▶ **Exercise goal**:
Copy nothing but the lines from the line with "Task: Switch to the Contract tab" to the end of the records, retyped exactly. Pictures stay out.

▶ **Supplied entries**:
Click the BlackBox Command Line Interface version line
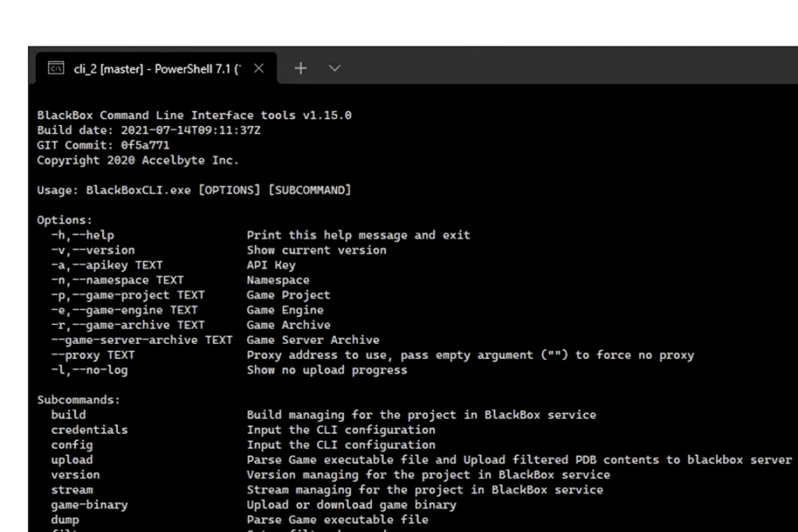This screenshot has height=532, width=798. (x=194, y=116)
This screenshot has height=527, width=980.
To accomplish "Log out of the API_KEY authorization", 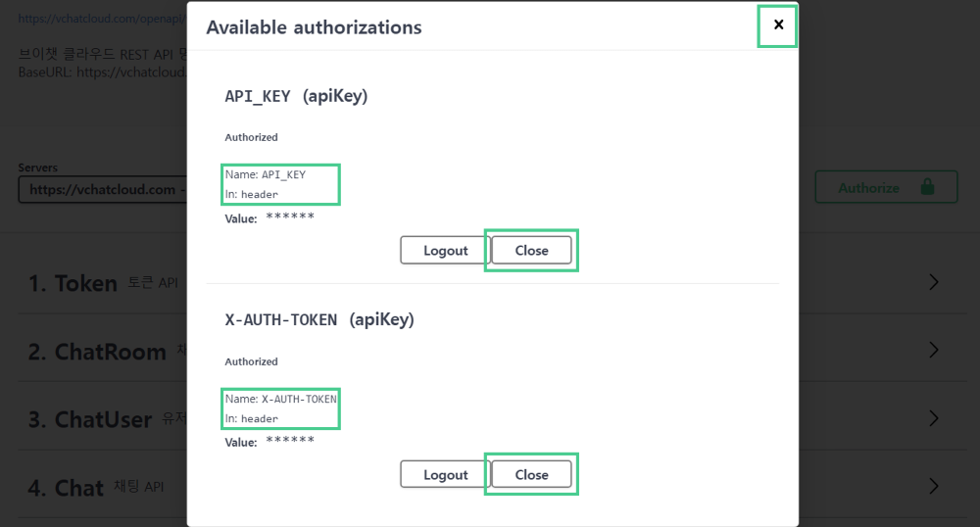I will (x=445, y=250).
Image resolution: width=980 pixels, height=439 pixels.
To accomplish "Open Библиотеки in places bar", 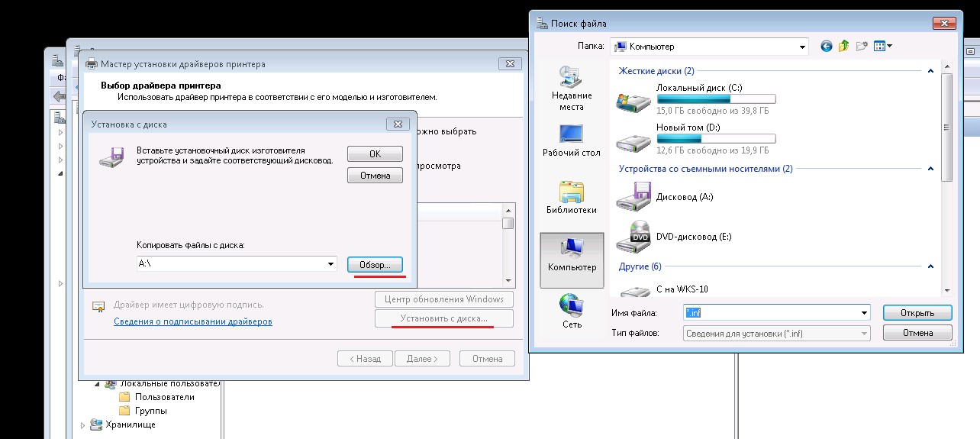I will point(571,197).
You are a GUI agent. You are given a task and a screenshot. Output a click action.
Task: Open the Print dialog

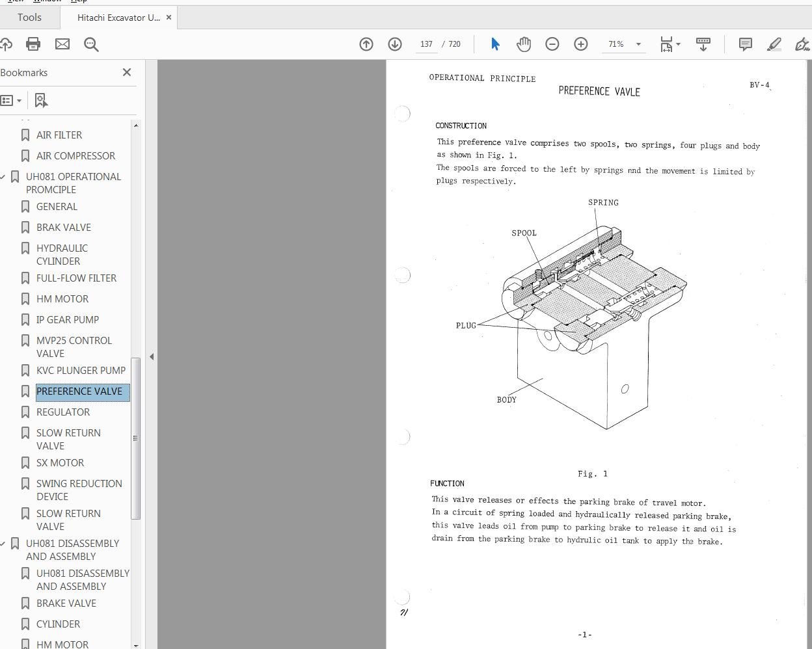[33, 44]
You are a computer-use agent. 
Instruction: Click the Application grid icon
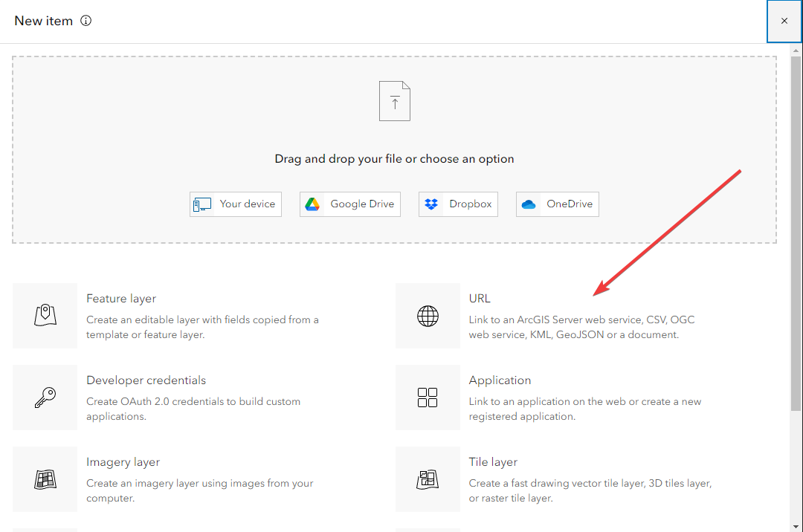tap(428, 397)
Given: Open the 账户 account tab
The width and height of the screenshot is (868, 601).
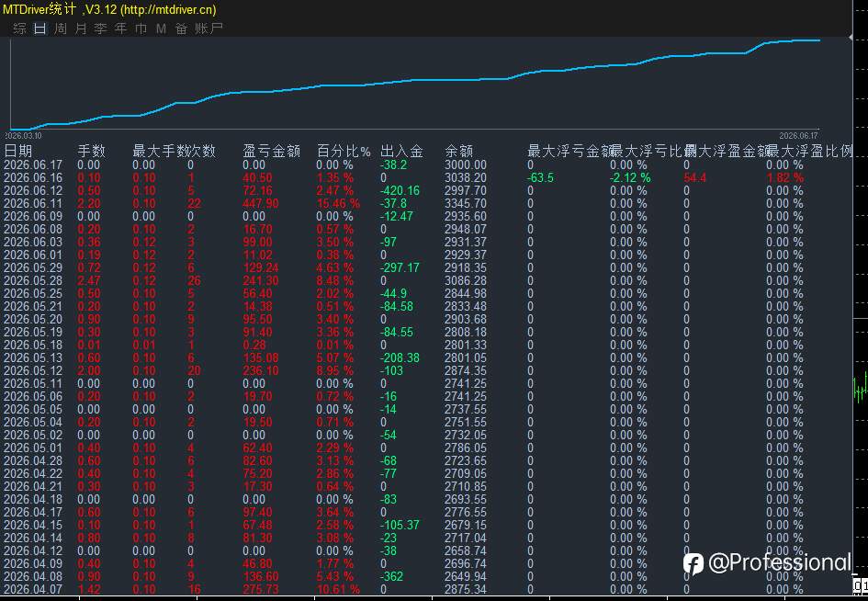Looking at the screenshot, I should point(209,28).
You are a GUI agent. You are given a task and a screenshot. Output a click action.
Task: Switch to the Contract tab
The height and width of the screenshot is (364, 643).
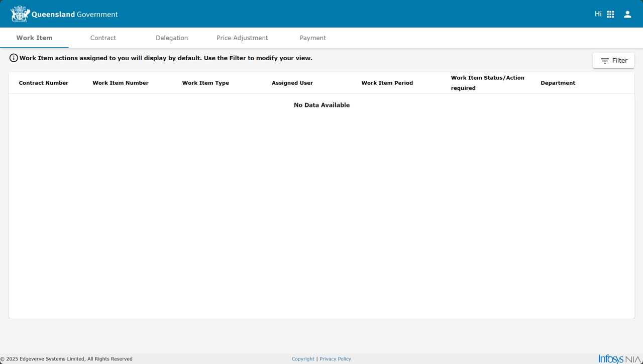point(103,38)
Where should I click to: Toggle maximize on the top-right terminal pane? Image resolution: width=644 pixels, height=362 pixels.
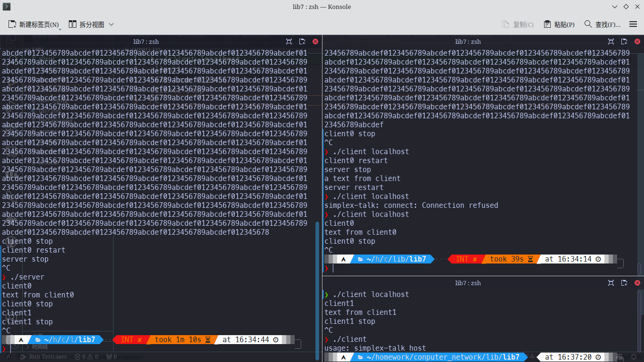[611, 41]
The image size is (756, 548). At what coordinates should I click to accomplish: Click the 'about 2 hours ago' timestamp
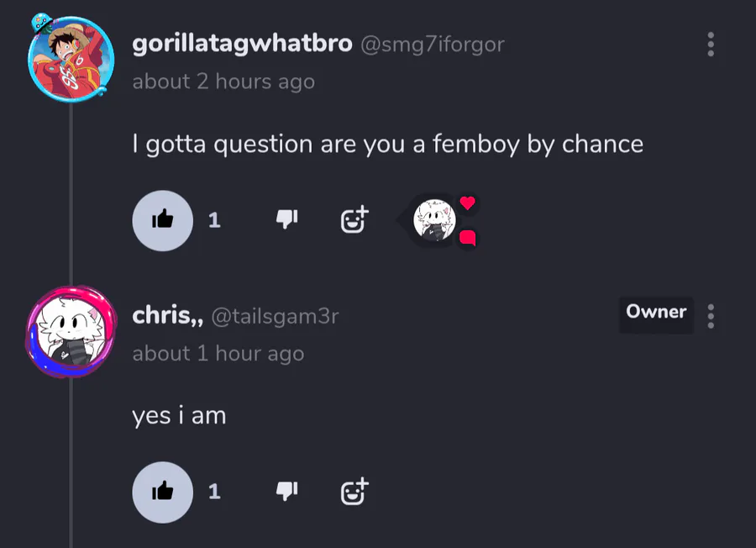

▶ **Solved exercise**:
Task: Switch to the Contract tab
The height and width of the screenshot is (364, 643).
point(103,38)
Where should I click to: Toggle maximize on the top-right terminal pane? Image resolution: width=644 pixels, height=362 pixels.
[611, 41]
The image size is (756, 548). At what coordinates should I click to accomplish: Click the 'about 2 hours ago' timestamp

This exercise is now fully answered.